Entries on finding words and elements:
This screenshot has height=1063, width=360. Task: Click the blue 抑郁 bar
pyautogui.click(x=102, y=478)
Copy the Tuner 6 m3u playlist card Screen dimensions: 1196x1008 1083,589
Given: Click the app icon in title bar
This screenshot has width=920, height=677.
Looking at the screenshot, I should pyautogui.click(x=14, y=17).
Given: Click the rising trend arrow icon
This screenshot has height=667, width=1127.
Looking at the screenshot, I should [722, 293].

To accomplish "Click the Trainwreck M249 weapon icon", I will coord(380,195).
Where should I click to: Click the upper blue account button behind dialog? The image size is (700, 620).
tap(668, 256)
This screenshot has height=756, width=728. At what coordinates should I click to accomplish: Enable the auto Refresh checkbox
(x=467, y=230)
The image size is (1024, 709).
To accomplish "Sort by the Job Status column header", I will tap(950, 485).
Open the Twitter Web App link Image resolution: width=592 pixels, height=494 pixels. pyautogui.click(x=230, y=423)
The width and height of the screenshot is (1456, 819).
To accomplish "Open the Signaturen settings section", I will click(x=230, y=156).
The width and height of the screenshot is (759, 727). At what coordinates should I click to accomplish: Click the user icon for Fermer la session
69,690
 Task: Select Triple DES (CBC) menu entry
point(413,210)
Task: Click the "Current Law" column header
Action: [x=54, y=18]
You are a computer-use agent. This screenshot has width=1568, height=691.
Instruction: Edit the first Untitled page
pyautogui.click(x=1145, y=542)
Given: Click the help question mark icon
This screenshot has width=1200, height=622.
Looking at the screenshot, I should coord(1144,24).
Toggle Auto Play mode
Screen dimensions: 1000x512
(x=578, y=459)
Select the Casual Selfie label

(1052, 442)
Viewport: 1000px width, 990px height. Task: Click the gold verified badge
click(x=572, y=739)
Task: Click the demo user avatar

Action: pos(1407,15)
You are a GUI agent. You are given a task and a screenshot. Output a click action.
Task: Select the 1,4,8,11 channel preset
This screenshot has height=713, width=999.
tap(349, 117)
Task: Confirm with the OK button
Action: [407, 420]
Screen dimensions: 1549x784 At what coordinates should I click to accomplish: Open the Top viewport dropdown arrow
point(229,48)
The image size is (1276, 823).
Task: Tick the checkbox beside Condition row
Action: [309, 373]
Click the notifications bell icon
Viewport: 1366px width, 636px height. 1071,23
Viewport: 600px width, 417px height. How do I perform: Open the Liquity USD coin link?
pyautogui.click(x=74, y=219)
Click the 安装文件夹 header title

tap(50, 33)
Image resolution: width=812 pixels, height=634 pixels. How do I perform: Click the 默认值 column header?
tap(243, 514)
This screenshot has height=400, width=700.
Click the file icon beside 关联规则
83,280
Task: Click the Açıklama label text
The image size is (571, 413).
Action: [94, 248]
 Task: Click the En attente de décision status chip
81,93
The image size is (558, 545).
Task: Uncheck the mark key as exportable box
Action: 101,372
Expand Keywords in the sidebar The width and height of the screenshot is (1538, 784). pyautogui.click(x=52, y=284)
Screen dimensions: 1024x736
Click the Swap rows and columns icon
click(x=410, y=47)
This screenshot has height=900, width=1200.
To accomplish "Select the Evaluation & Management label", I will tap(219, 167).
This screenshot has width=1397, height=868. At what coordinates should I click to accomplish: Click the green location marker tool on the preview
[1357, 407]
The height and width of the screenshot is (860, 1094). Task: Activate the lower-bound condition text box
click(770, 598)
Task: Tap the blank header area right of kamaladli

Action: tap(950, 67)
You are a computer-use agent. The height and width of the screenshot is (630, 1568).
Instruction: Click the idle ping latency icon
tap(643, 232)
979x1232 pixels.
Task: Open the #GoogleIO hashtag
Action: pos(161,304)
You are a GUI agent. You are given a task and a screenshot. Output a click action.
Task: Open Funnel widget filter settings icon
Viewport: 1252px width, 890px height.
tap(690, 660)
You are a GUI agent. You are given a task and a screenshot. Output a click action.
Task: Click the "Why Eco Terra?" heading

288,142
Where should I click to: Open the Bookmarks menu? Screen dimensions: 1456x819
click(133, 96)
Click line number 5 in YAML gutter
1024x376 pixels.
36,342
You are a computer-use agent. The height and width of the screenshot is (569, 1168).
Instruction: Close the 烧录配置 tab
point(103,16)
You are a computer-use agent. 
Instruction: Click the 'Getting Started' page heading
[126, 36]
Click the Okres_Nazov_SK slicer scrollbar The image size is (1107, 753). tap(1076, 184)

Exercise brief: Rewrite the entries, starting at the beginning and ending at the line that contains "Copy the Tuner", with "blue" replaced by "red" and everything else unchanged.

Result for this exercise:
This screenshot has height=1063, width=360. Task: Click the red 抑郁 bar
pyautogui.click(x=102, y=478)
Copy the Tuner 6 m3u playlist card Screen dimensions: 1196x1008 1083,589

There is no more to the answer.